Receipts for payment will be issued only upon request.
5.3
If the Buyer fails to make any payment on the due date then, without
prejudice to any other right or remedy available to the Seller, the Seller shall
be entitled to:
5.3.1
cancel the contract or suspend any further deliveries to the Buyer;
5.3.2
appropriate any payment made by the Buyer to such of the Goods (or the
goods supplied under any other contract between the Buyer and the Seller) as the
Seller may think fit (notwithstanding any purported appropriation by the Buyer);
and
5.3.3
charge the Buyer interest (both before and after any judgment) on the
amount unpaid, at the rate of 4 per cent per annum above National Westminster Bank’s
base lending rate from time to time calculated on a daily basis, until payment in
full is made (a part of a month being treated as a full month for the purpose of
calculating interest). The Seller reserves the right to claim interest under the
Late Payment of Commercial Debts (Interest) Act 1998.
5.4
In the event that the Seller owes money to the Buyer under any
contract or other arrangement entered into between the Seller and the Buyer the
Seller shall be entitled to set off such sums owed by the Seller to the Buyer against
any sums which the Buyer shall owe to the Seller pursuant to this contract.
6. Delivery, Inspection
and Complaints
6.1
Delivery of the Goods shall be made by the Buyer collecting the
Goods at the Seller’s premises at any time after the Seller has notified the Buyer
that the Goods are ready for collection or, if some other place for delivery is
agreed by the Seller, by the Seller delivering the Goods to that place.
6.2
Any dates quoted for delivery of the Goods are approximate only
and subject to 6.4 below, the Seller shall not be liable for any delay in delivery
of the Goods howsoever caused. Time
for delivery shall not be of the essence of the Contract unless previously agreed
by the Seller in writing. The Goods
may be delivered by the Seller in advance of the quoted delivery date upon giving
reasonable notice to the Buyer.

**DIRECTIONS:**
• a. Please retype the payment and delivery terms from "6. Delivery, Inspection" up to and including "to that place.".
• b. Write the next part of the payment and delivery terms, picking up after their final sentence.

**DATASET EXTRACT:**
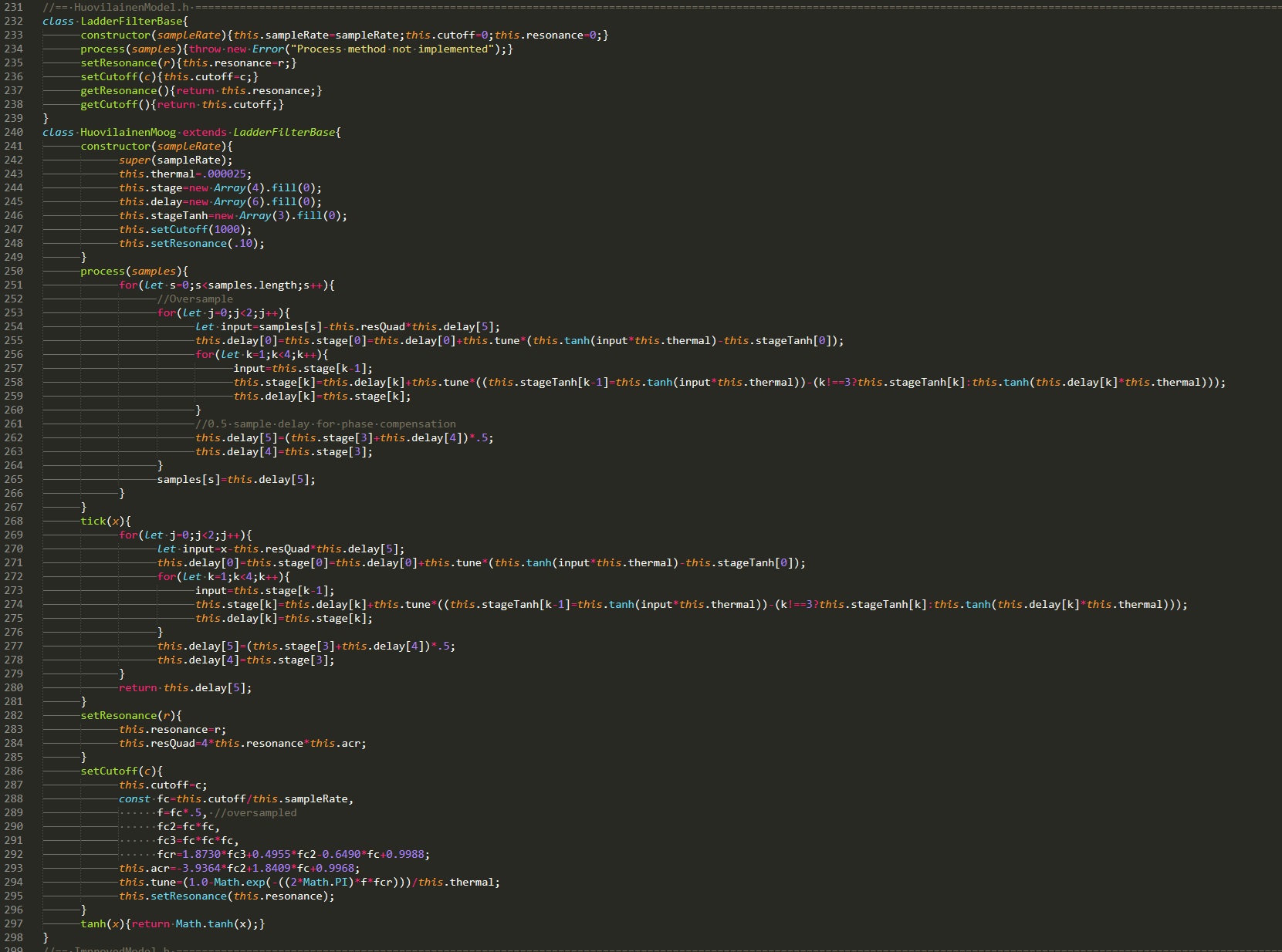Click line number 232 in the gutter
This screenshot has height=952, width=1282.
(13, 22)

---

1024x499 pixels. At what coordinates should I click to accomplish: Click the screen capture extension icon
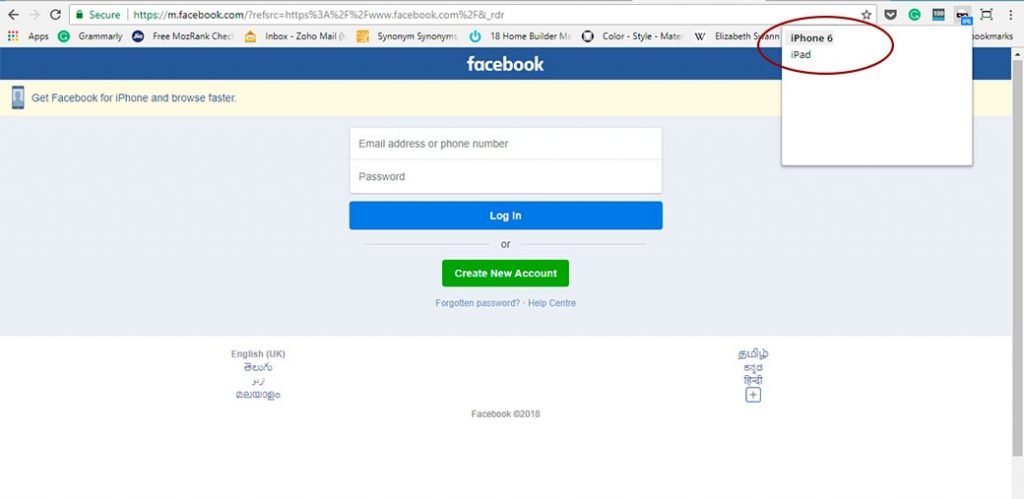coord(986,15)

==

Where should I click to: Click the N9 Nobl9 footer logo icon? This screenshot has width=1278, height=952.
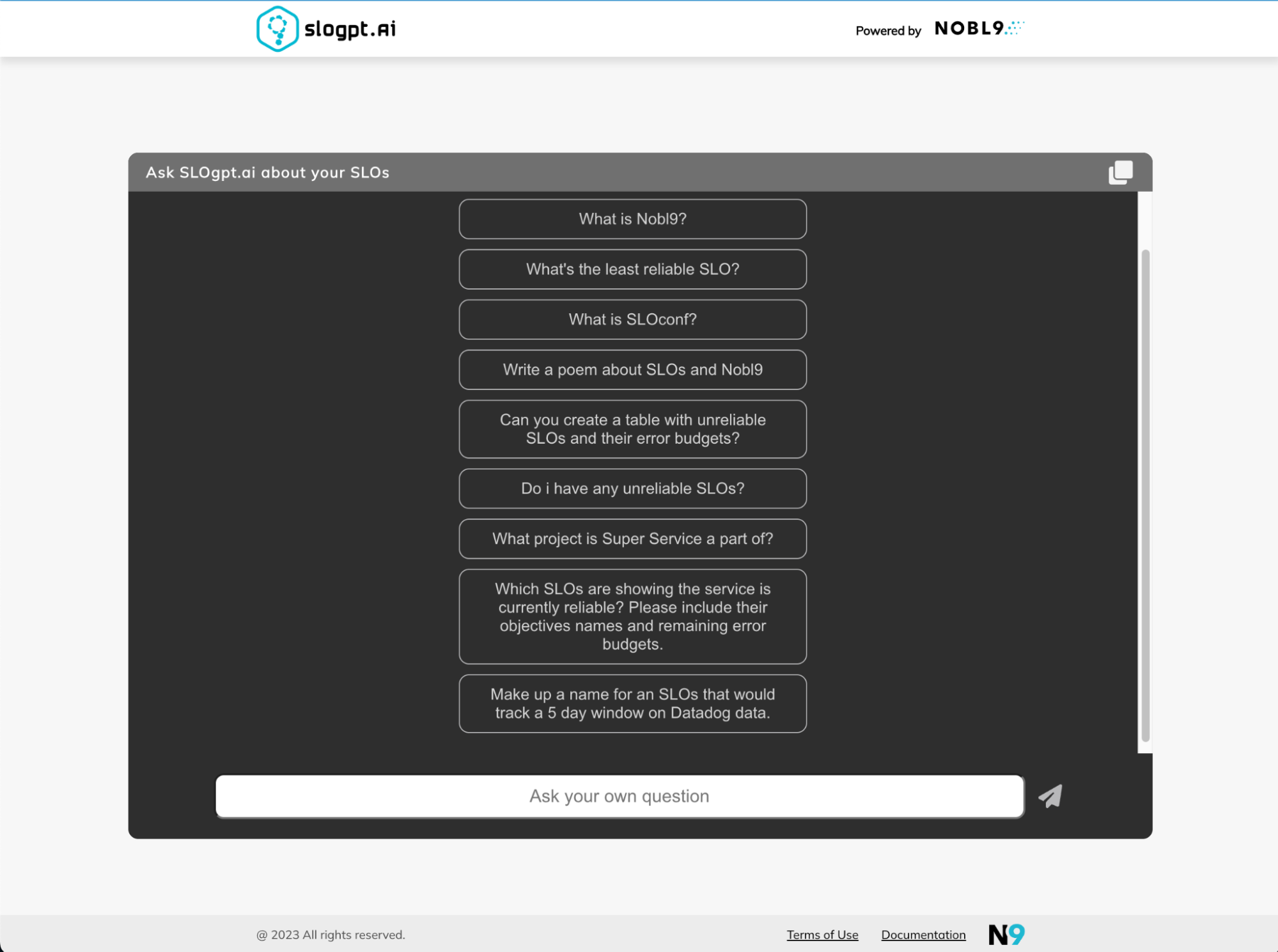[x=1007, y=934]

**ANSWERS TO EACH TASK:**
• a.
6. Delivery, Inspection
and Complaints
6.1
Delivery of the Goods shall be made by the Buyer collecting the
Goods at the Seller’s premises at any time after the Seller has notified the Buyer
that the Goods are ready for collection or, if some other place for delivery is
agreed by the Seller, by the Seller delivering the Goods to that place.

• b.
6.3
Where the Goods are to be delivered in instalments, each delivery
shall constitute a separate contract and failure by the Seller to deliver any one
or more of the instalments in accordance with these Conditions or any claim by the
Buyer in respect of any one or more instalments shall not entitle the Buyer to treat
the Contract as a whole as repudiated.
6.4
If the Seller fails to deliver the Goods (or any instalment) for
any reason other than any cause beyond the Seller's reasonable control or the Buyer's
fault, and the Seller is accordingly liable to the Buyer, the Seller's liability
shall be limited to the excess (if any) of the cost to the Buyer (in the cheapest
available market) of similar goods to replace those not delivered over the price
of the Goods Provided Always that the time of delivery
of the Goods shall not be of the essence of this contract and only delays by the
Seller in the delivery of the Goods (or any instalments) which exceed 6 months shall
give the Buyer the right to terminate this contract or purchase similar goods elsewhere.
6.5
If the Buyer fails to take delivery of the Goods at the time stated
for delivery or fails to give the Seller adequate delivery instructions (otherwise
than by reason of any cause beyond the Buyer's reasonable control or by reason of
the Seller's fault) then risk in the Goods shall pass to the Buyer and the Goods
shall be deemed to have been delivered on the date of delivery and without prejudice
to any other right or remedy available to the Seller, the Seller may:
6.5.1
store the Goods until actual delivery and charge the Buyer for the reasonable
costs (including insurance) of storage; or
6.5.2
sell the Goods at the best price readily obtainable and (after deducting
all reasonable storage and selling expenses) account to the Buyer for the excess
over the price under the Contract or charge the Buyer for any shortfall below the
price under the Contract.
6.6 The Buyer shall examine
the Goods upon delivery and satisfy itself that they conform to Contract.
A claim that Goods are not in accordance with the Contract will not be accepted
by the Seller unless notice in writing, specifying the alleged default, is given
to the Seller within 7 days of delivery of the Goods.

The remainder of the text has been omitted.